C’è stata la sinistra responsabile che voleva dimostrare di avere la maturità di stare al governo. E ne è uscita (mio dio con che eleganza però, eh) un secondo dopo il governo appena impastato e fatto.

C’è la sinistra dura e pura che a forza di essere puramente dura e duramente pura ha finito per allearsi con quei quattro aspiranti confindustriali che stavano nel partito a forma di piscina gonfiabile insieme a Tonino Di Pietro.

Poi c’è la sinistra di Ingroia che ha voluto essere apartitico con tutti i segretari di partito capilista. Non sarebbe nemmeno servita un’indagine dei vigili urbani per capire che il ricambio era un’ispirazione rimasta bloccata come un nodo in gola e alla fine aveva la forma e l’odore di uno sputo minoritario per sintesi organica.

Poi c’è la sinistra extraparlamentare, extrapotentati che ha finito per essere anche extrasociale come un barricadero intriso di rhum ma simpaticissimo, per carità, come affascina seduti al bancone nessuno mai, mai.

Poi c’è la sinistra del centrcentrocentrosinistra che non vuole cambiare la partita ma vuole cambiare il partito e alla fine vorrebbe convincerci che la loro battaglia sia totalizzante nonostante il recinto. Perché per costruire una sinistra in Italia, ci dicono, bisogna fare che il PD diventi di sinistra. E poi giù con le risate finte come nelle commedie in pellicola incrostata e incerottata degli anni ’50.

Rimane di sinistra qualcuno, sì. Rimangono di sinistra gli anziani seduti al bar che vorrebbero far pagare in modo direttamente proporzionale le tasse come avevano scritto quei tali nella Costituzione parlando di “ognuno secondo la propria capacità contributiva”. Vorresti far pagare quindi i ricchi?
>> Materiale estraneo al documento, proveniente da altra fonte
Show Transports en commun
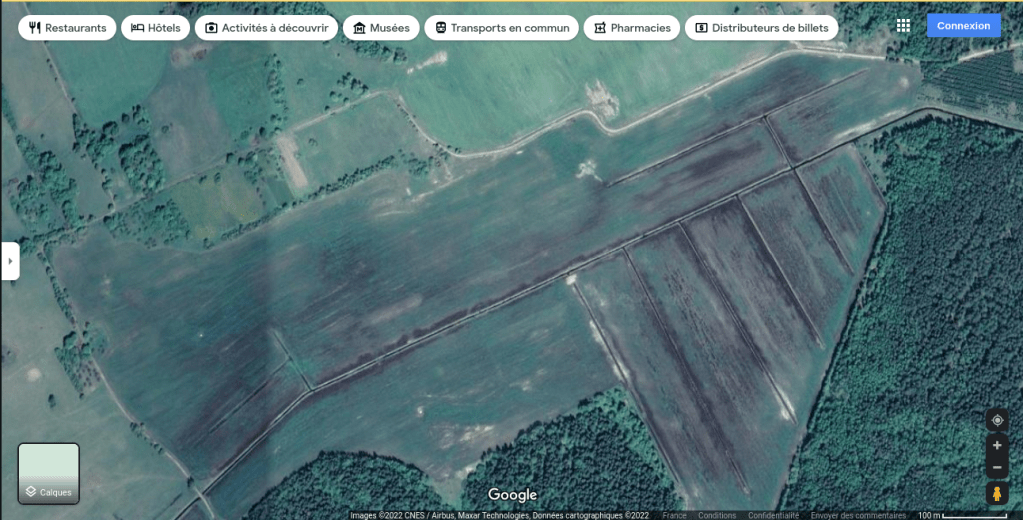The image size is (1023, 520). 501,28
Chiedono sdegnati i responsabili del bar ACLI la giù nella bassa provincia di qualsiasi provincia qualsiasi e quelli, responsabilmente alcolici come erano alcolici i compagni qualche decennio fa, dicono che sì, che dovrebbero pagare la crisi quelli che non l’hanno sentita che spesso sono quelli che l’hanno provocata per una disuguaglianza che costa troppo ormai. Ma nessuno li prende sul serio, nessuno.
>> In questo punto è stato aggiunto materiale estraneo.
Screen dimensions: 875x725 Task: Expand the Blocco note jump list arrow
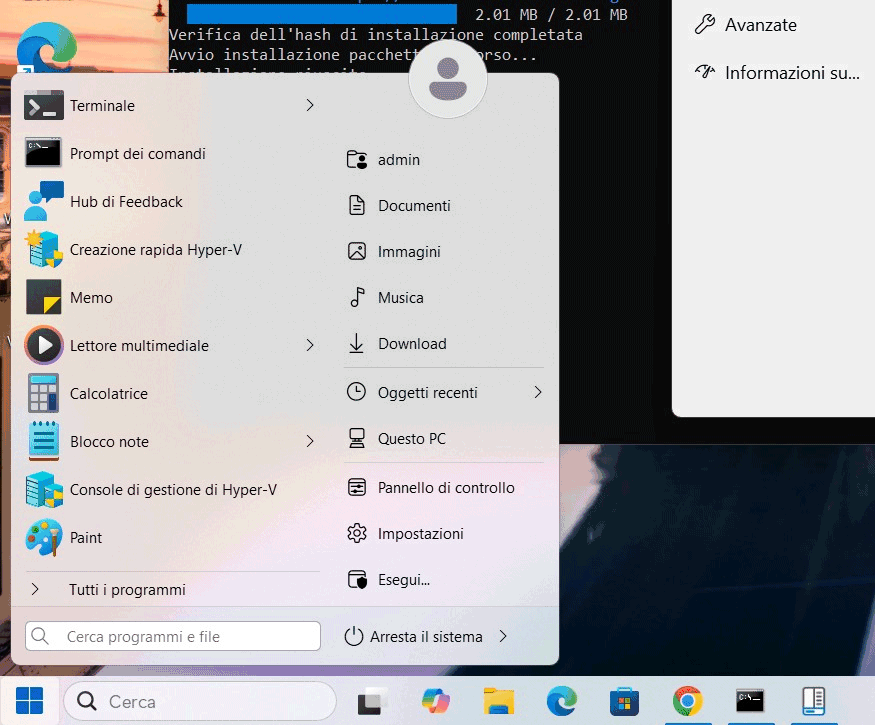point(310,441)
Poi ci sono i “cantori della sinistra”. Meravigliosi. Aprono un cantiere al giorno e intanto dentro le proprie mutande nominano anche il segretario di circolo. Perché il controllo è tutto, dicono, e poi da lì credono che passi la potenza mentre spariscono nelle percentuali.
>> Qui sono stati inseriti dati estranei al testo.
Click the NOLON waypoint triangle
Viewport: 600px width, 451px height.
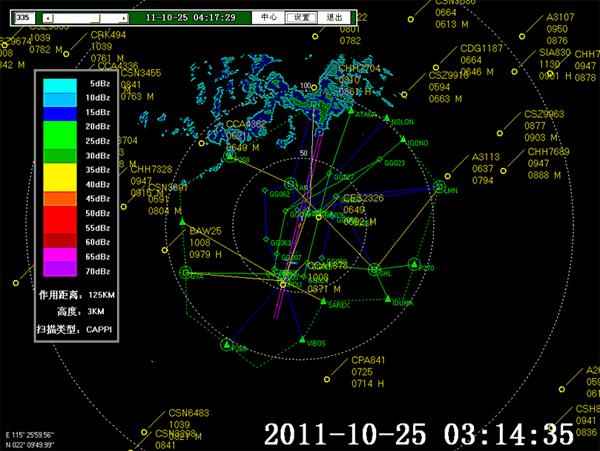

Vincono tutti lì dentro il recinto e sono preoccupatissimi di quello che si potrebbe preparare fuori. Mi telefonano allarmati e allarmanti. Perché a lavorare normali, senza commissioni e strategie da caffè, ma lavorare normali con un lavoro che sia di scadenze e cliente e impegni presi non riescono a concepirlo. Proprio no.

Cosa stai facendo? mi chiedono. Cosa hai intenzione di fare, intendo politicamente? Osservo il teatrino della sinistra più mendace e borghese di questi ultimi anni. Poi si vedrà. Come in “via col vento” perché mi vergogno anche solo a citarlo, Berlinguer.